From: Lee Schermerhorn <Lee.Schermerhorn@hp.com>
To: Peter Zijlstra <peterz@infradead.org>
Cc: Christoph Lameter <cl@linux-foundation.org>,
Nick Piggin <nickpiggin@yahoo.com.au>,
Linus Torvalds <torvalds@linux-foundation.org>,
hugh <hugh@veritas.com>,
Paul E McKenney <paulmck@linux.vnet.ibm.com>,
Andrew Morton <akpm@linux-foundation.org>,
Ingo Molnar <mingo@elte.hu>, linux-mm <linux-mm@kvack.org>
Subject: Re: [RFC] another crazy idea to get rid of mmap_sem in faults
Date: Mon, 01 Dec 2008 10:27:18 -0500 [thread overview]
Message-ID: <1228145238.18834.29.camel@lts-notebook> (raw)
In-Reply-To: <1228142895.7140.43.camel@twins>
On Mon, 2008-12-01 at 15:48 +0100, Peter Zijlstra wrote:
> On Mon, 2008-12-01 at 08:00 -0600, Christoph Lameter wrote:
> > On Fri, 28 Nov 2008, Peter Zijlstra wrote:
> >
> > > Pagefault concurrency with mmap() is undefined at best (any sane
> > > application will start using memory after its been mmap'ed and stop
> > > using it before it unmaps it).
> >
> > mmap_sem in pagefaults is mainly used to serialize various
> > modifications to the address space structures while faults are processed.
>
> Well, yeah, mainly the vmas, right?
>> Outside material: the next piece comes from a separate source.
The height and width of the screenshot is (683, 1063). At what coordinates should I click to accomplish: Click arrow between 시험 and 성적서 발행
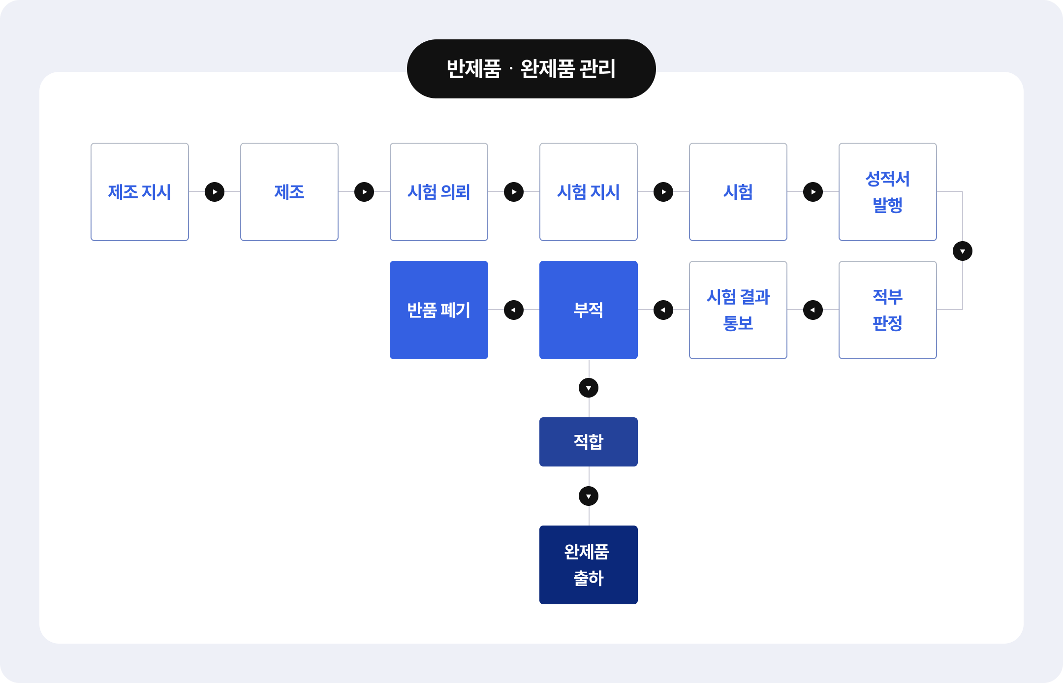pyautogui.click(x=813, y=192)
We need to ensure the vma we fault
> into doesn't go away or change under us.
>
> Does mmap_sem protect more than the vma's and their RB tree?
>
> > This is of course all mmap related but stuff like forking can
> > occur concurrently in a multithreaded application. The COW mechanism is
> > tied up with this too.
>
> Hohumm, fork().. good point.
>
> I'll ponder the COW stuff, but since that too holds on to the PTL I
> think we're good.
>
> > > If we do not freeze the vm map like we normally do but use a lockless
> > > vma lookup we're left with the unmap race (you're unlikely to find the
> > > vma before insertion anyway).
> >
> > Then you will need to use RCU for the vmas in general. We already use
> > RCU for the anonymous vma. Extend that to all vmas?
>
> RCU cannot be used, since we need to be able to sleep in a fault in
> order to do IO. So we need to extend SRCU - but since we have all the
> experience of preemptible RCU to draw from I think that should not be an
> issue.
>
> > > I think we can close that race by marking a vma 'dead' before we do the
> > > pte unmap, this means that once we have the pte lock in the fault
> > > handler we can validate the vma (it cannot go away after all, because
> > > the unmap will block on it).
> >
> > The anonymous VMAs already have refcounts and vm_area_struct also for the
> > !MM case. So maybe you could get to the notion of a "dead" vma easily.
>
> !MMU case?, yes I was thinking to abuse that ;-)
>
> > > Therefore, we can do the fault optimistically with any sane vma we get
> > > until the point we want to insert the PTE, at which point we have to
> > > take the PTL and validate the vma is still good.
> >
> > How would this sync with other operations that need to take mmap_sem?
>
> What other ops? mmap/munmap/mremap/madvise etc.?
>
> The idea is that any change to a vma (which would require exclusive
> mmap_sem) will replace the vma - marking the old one dead and SRCU free
> it.
mlock(), mprotect() and mbind() [others?] can also split/merge vmas
under exclusive mmap_sem to accomodate the changed attributes.
>
> All non-exclusive users can already handle others.
>
> Stuff like merge/split is interesting because that might invalidate a
> vma while the fault stays valid.
>
> This means we have to have a more complex vma validation, something
> along the lines of:
>
> /*
> * Finds a valid vma
> */
> struct vm_area_struct *find_vma(mm, addr)
> {
> again:
> rcu_read_lock(); /* solely for the lookup structure */
> vma = tree_lookup(&mm->vma_tree, addr); /* vma is srcu guarded */
> rcu_read_unlock();
> if (vma && vma_is_dead(vma))
> goto again;
>
> return vma;
> }
>
> /*
> * validates if a previously obtained vma is still valid,
> * synchronizes with vma against PTL.
> */
> int validate_vma(mm, vma, addr)
> {
> ASSERT_PTL_LOCKED(mm, addr);
>
> if (!vma_is_dead(vma))
> return 1;
>
> vma2 = find_vma(mm, addr);
>
> if (/*old vma fault is still valid in vma2*/)
> return 1
>
> return 0;
> }
>
> Merge:
>
> mark both vmas dead
> grow the left to cover both
> remove the right
> replace the left with a new alive one
>
> (Munge PTEs)
>
> Split:
>
> mark the vma dead
> insert the new fragment (always the right-most)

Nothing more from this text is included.